Hippie Hour regulars Billy Ward and Rocky.  (Amelia Mason / WBUR)
Hippie Hour regulars Billy Ward and Rocky. (Amelia Mason / WBUR)

The first real test takes place on the first Friday in June. It’s the 10th anniversary of Hippie Hour, Midway Cafe’s popular Grateful Dead night. As Balerna predicted, the club are not quite full. But the dance floor is crowded. Friends embrace ecstatically as the group peruse a rambling rendition of “Tennessee Jed.” A pink balloon bounces lazily above the heads of the crowd.

Outside on the sidewalk, Hippie Hour regular Jess Gard marvels at the events of the past year.

“I had low anxiety all the time,” she says. “It was like a weird science fiction movie.”

Le Gard volunteered to help when the club reopened for seated concerts. She took the temperatures at the door and made sure everyone was wearing masks. Now she is glad things are back to normal.

“For a year now, I’ve been telling these people that they can’t dance. These people, my friends, no dancing! exclaims Gard.

Now they are allowed to dance again. This, more than anything, signals a return to normalcy. A return to the close-knit community that the Gard loves.

“This Friday… was like some people’s church on Sunday,” she said. “It’s really very nourishing for the human spirit.

More people spill over onto the sidewalk as the evening wears on. Midway’s Heather Timmons reservation is one of the few to wear a mask. “I’m still a week away from being fully vaccinated, so I’m not comfortable not wearing one yet,” she explains.
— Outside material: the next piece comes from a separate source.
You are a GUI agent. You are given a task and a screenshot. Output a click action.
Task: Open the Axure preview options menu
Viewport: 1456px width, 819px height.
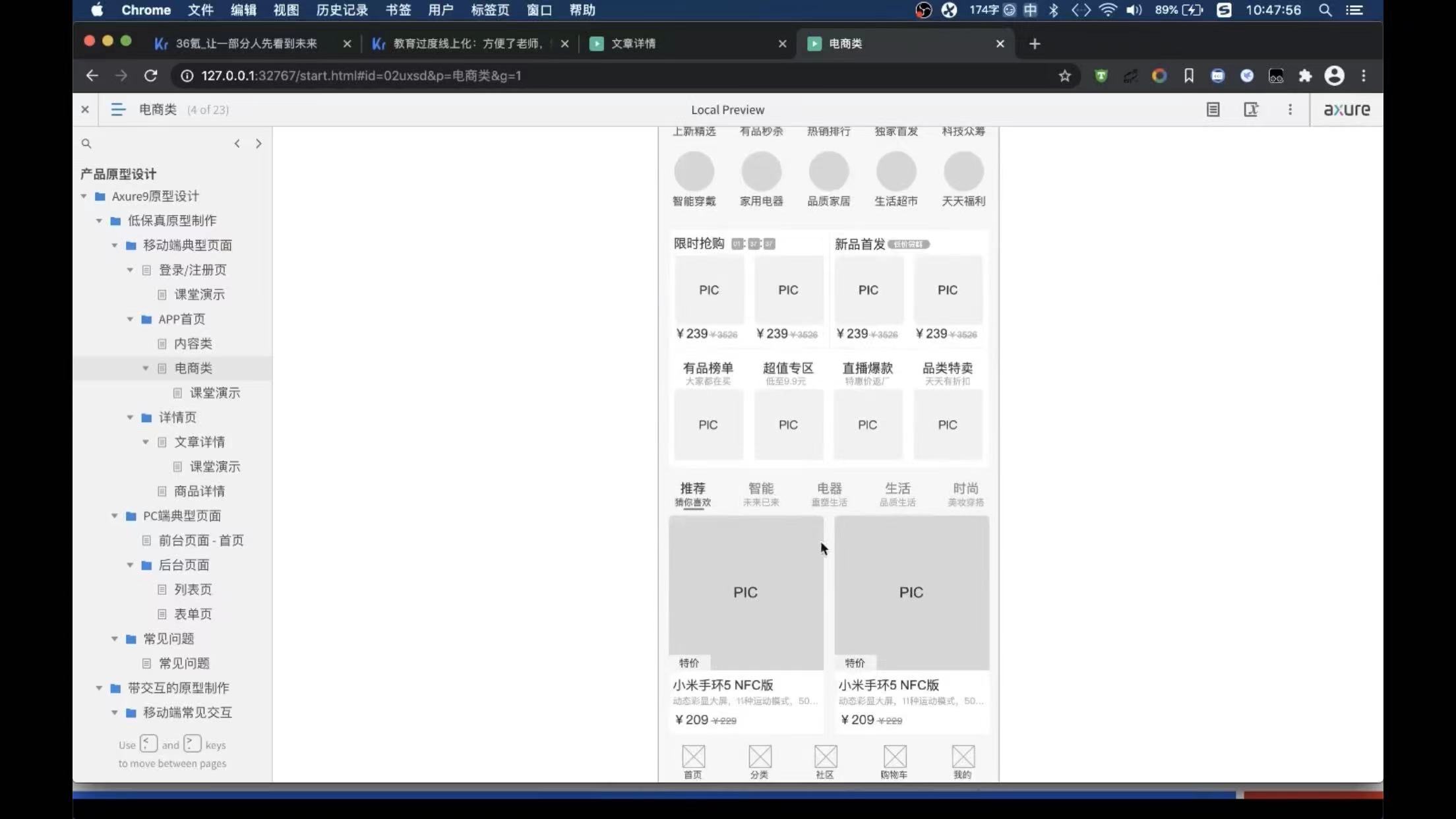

Timmons scrambles to keep up with the flood of emails from bands eager to play. She doesn’t know what the next few months will bring her. “I think summer is going to be a little weird for shows everywhere, just because a lot of people still aren’t comfortable,” she says. “But … tonight, for example, has blown up and looks pretty normal.”

Balerna stands by the front door with Billy Squire, a regular at Midway. Squire asks a question: How does it feel to have survived the pandemic?

“Do you have nine lives, or what, man?” he asks.

But Balerna is not yet ready to claim victory. He still has a big financial hole to dig. “You have to watch the rungs of the ladder as you climb, I guess,” he said. “I keep looking up.”

Back inside the club, the group begins to vamp. Leader Mark Pelletier addresses the crowd.

“Babies are born. People got married, people got divorced. People have passed away and we mourned it together, ”he says. “[It’s a] lovely happy little family we have built here, and [it’s] so well that we can do it all again.

The group ramps up and the crowd begins to move. It’s almost like it used to be.